### Document:
◇ ◇ ◇

Many scholars today would not consider the Book of Joshua to be a valid historical document, such as Anne E Kilbrew who wrote in her book Biblical Peoples and Ethnicity, few “accept the Book of Joshua at face value”.

But Tom Meyer, a professor of Bible studies at Shasta Bible College and Graduate School in California, US, has told Express.co.uk there is ample archaeological evidence to validate passages in Joshua.

Professor Meyer has previously spoken about archaeological discoveries linked to the Biblical King Uzziah and the crossing of the Red Sea by Moses.

In particular, Professor Meyer believes archaeological excavations at the site of the Canaanite city of Hazor in northern Israel have yielded discoveries that match passages in Joshua.

The Bible expert said: “Undeniable archaeological evidence pertaining to the Biblical account of Joshua’s destruction of the famous city of Hazor has come to light.

◇ ◇ ◇

### To-do list:
[A] Decide whether each statement agrees with the excerpt on the Book of Joshua and Hazor, and answer yes or no with the words from the excerpt that settle it: (i) Tom Meyer teaches Bible studies at a school in California. (ii) Hazor lies in southern Israel. (iii) Anne E Kilbrew is the author of Biblical Peoples and Ethnicity.
[B] Translate this sentence from the excerpt on the Book of Joshua and Hazor into Spanish: "Professor Meyer has previously spoken about archaeological discoveries linked to the Biblical King Uzziah and the crossing of the Red Sea by Moses."
[C] Continue the excerpt on the Book of Joshua and Hazor, starting after its last sentence.

Click-target data:
◇ ◇ ◇

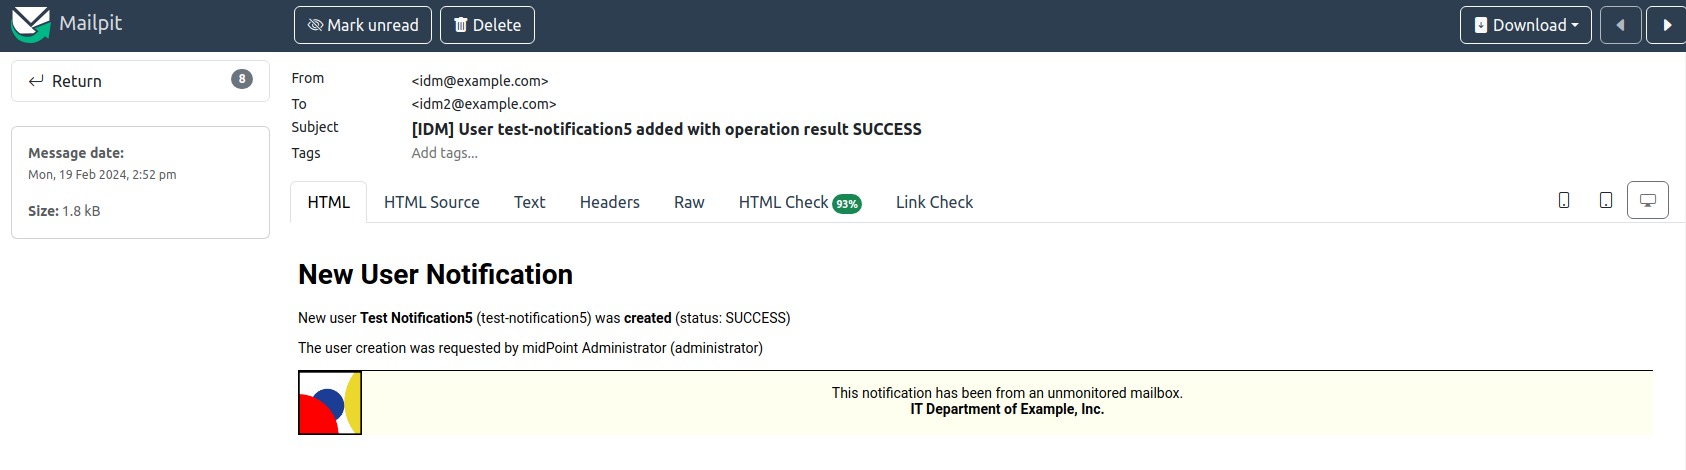Viewport: 1686px width, 470px height.
Task: Click the 93% HTML Check score badge
Action: click(x=847, y=204)
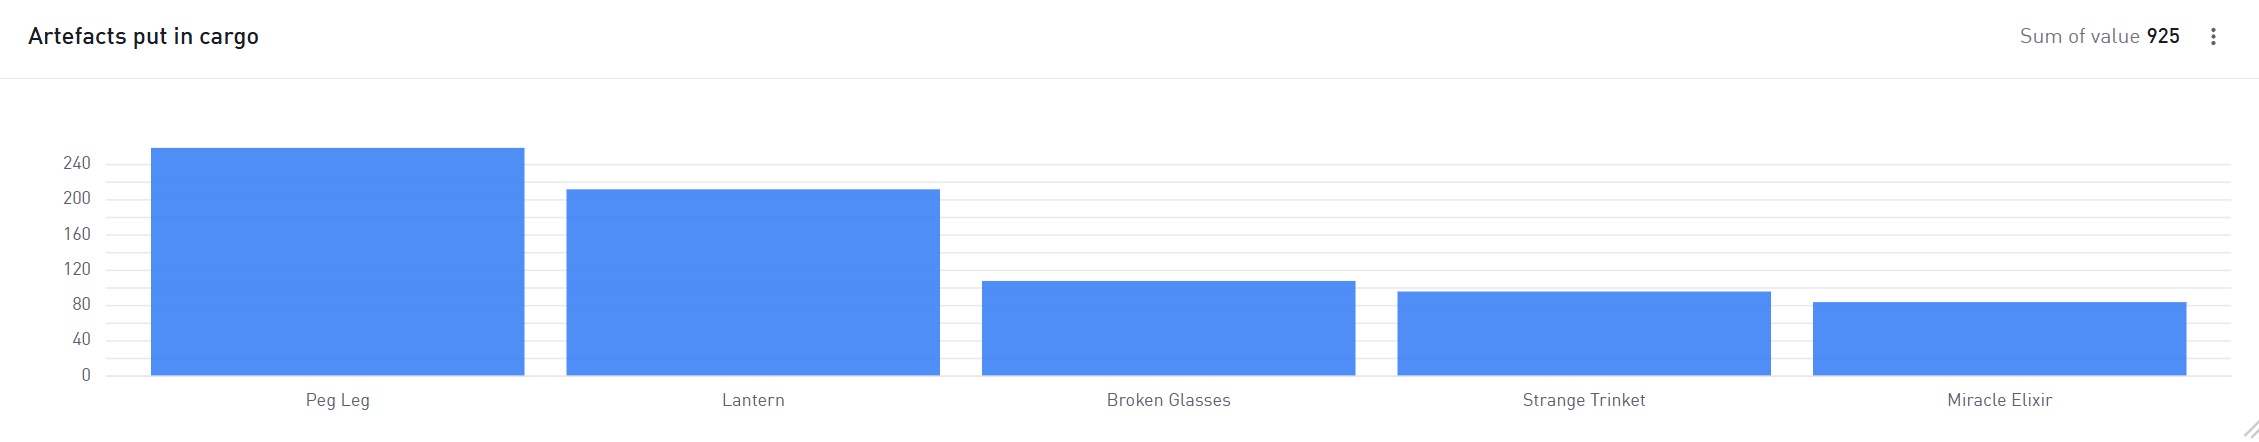Click the Sum of value label
Image resolution: width=2259 pixels, height=442 pixels.
pos(2080,36)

◇ ◇ ◇

### Written answers:
[A]
(i) Yes: "a professor of Bible studies at Shasta Bible College and Graduate School in California, US"
(ii) No: "the Canaanite city of Hazor in northern Israel"
(iii) Yes: "Anne E Kilbrew who wrote in her book Biblical Peoples and Ethnicity"

[B] El profesor Meyer ya ha hablado anteriormente sobre descubrimientos arqueológicos vinculados al rey bíblico Uzías y al cruce del mar Rojo por parte de Moisés.

[C]
“The ancient site of Hazor is situated nine miles north of the Sea of Galilee and 15 miles southwest of Dan.

“The site is comprised of two distinct areas, the mound proper, covering 30 acres, and a large rectangular lower city of 170 acres.

“Hazor was a well-established city centuries before the time of Joshua.

“It is first mentioned in the Egyptian Execration Texts from the 19th century.”

Hazor also happens to be the only Canaanite city alongside Dan or Tel-Dan to be mentioned in the so-called Mari documents from the 18th century BC.

Mari was an ancient Semitic state in modern-day Syria that was abandoned in the third century BC.

According to Professor Meyer, Hazor played a key role in the 14th century and, at the time of Joshua, served as a focal point for the northern Canaanite kingdoms.

The Israelites had to conquer the city in order to gain and control and foothold in Canaan.

Professor Meyer said: “According to the Bible, Jabin the king of Hazor gathered many independent northern kings together against Joshua to the waters of Merom for a localized world war of sorts, but Jabin’s confederacy was surprisingly defeated by Joshua’s army.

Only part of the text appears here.